The ex situ flora is an under-recognized but highly valuable natural and cultural heritages reflective of the diverse interactions between human and plants that are embedded in our anthropogenic history. Our heavily exploited and degrading planet is to a large extent a direct consequence of more than five centuries of great biological and cultural exchange that continues to the present day, which has resulted in patchy in situ flora but increased ex situ flora across both global and regional scales. Anthromes now cover more than half of Earth’s land [14], leaving about a quarter of wild flora still remaining in situ. Although it is a widely accepted that we need to conserve both our natural and cultural heritages, the consequences of Earth’s anthropogenic transformation with large artificially assembled ex situ flora but highly fragmented in situ flora are still not fully assessed and understood. A thorough inventory of the global ex situ flora is worth greater focus to address the global safeguarding of flows of plant resources from nature coupled with the science-based policies and strategies that are needed to forge sustainable futures.

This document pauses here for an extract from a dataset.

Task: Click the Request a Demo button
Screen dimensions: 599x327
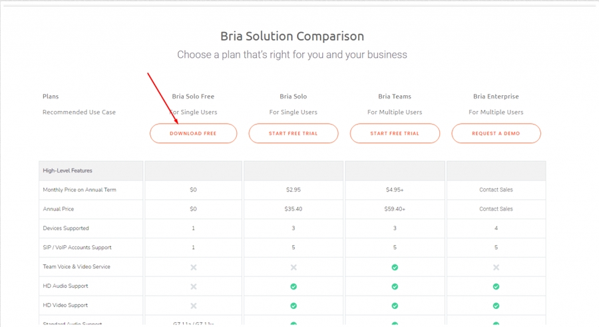Action: (x=496, y=133)
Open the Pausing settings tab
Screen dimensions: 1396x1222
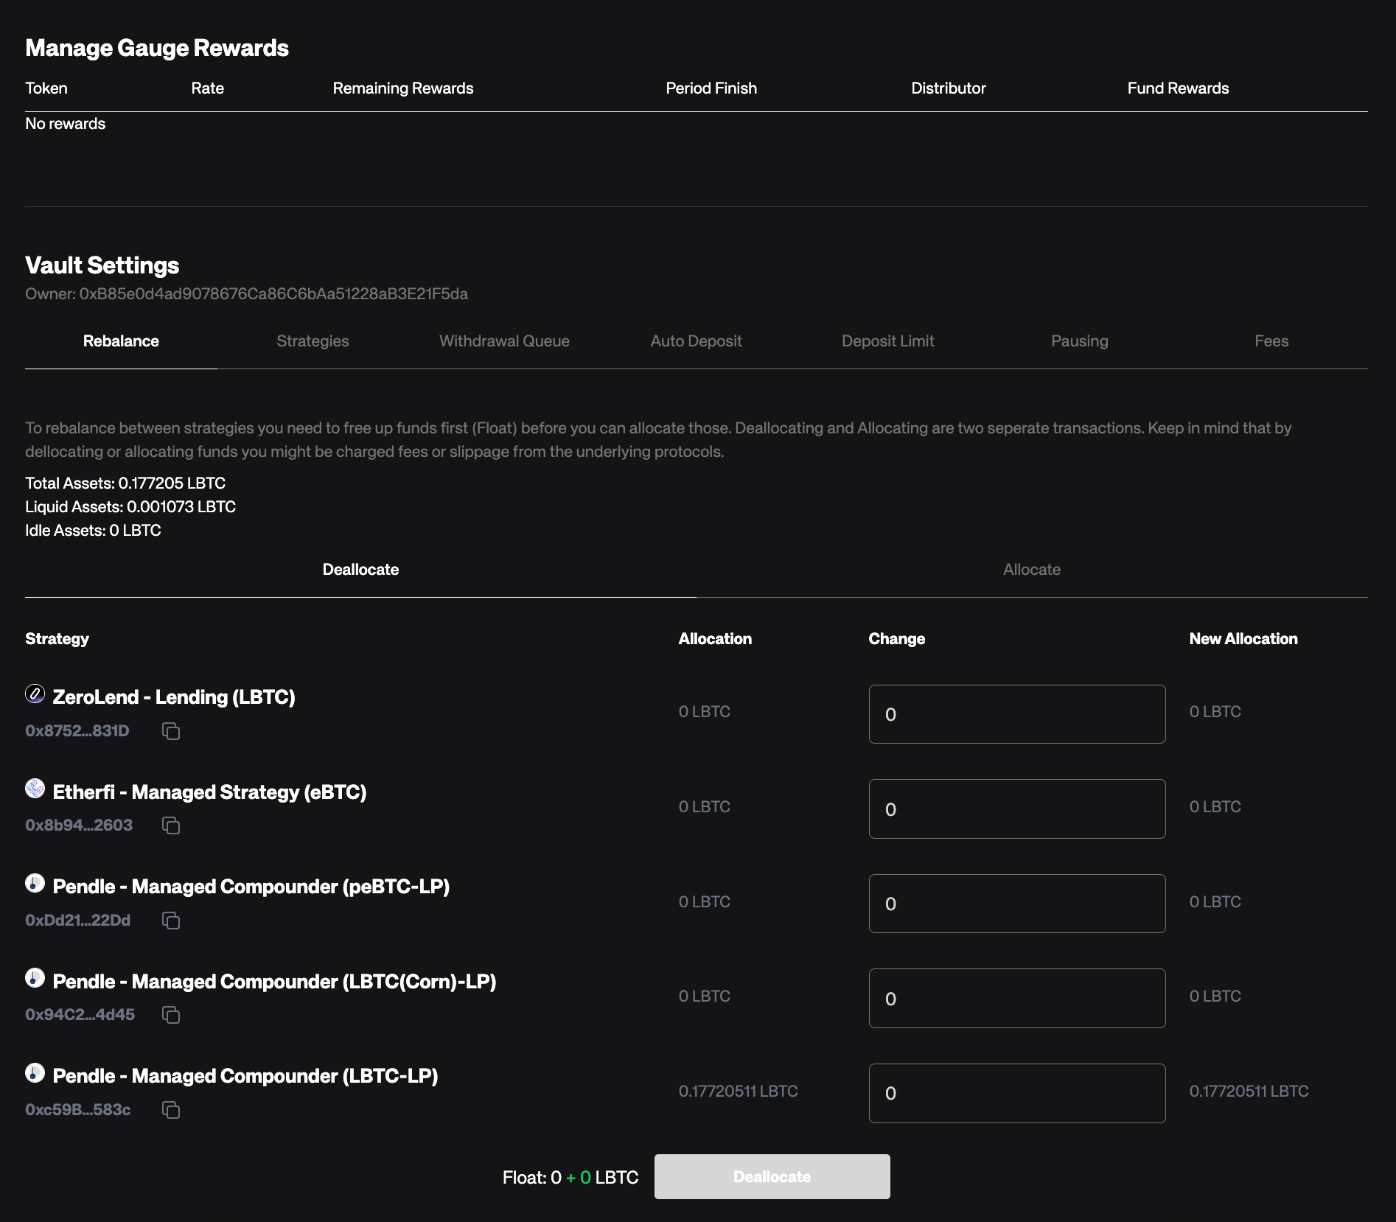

While the Anthropocene is now driving plant species to extinction at rates of a hundred to a thousand times faster than normal [21], an increasingly large number of plant species in ex situ flora both globally and regionally remain unknown: how many species? exactly which are they? what is their status? are they potentially useful plant resources? what phylogenetic gaps remain and how might they be filled? A fifth of the twenty-first century is behind us already, and we are thirty years beyond Rio, yet natural vegetation, and the specialized plant habitats of which they are comprised continue to be lost or degraded. Our lists of threatened plants grow bigger, not smaller, and germplasm erosion worsens. The current contorted or imbalanced approaches to conservating plant diversity have been the subject of stern doubts and criticism globally, regionally and nationally. In situ conservation remains the optimal means of conserving ecosystems that approximate their pre-Anthropocene functioning, but at the same time, the contribution that ex situ conservation can make and the importance of ex situ living plant collections should not be overlooked, particular of fruit or many other crop ex situ living collections of germplasm for discovery and domestication of new crops in the 21st century.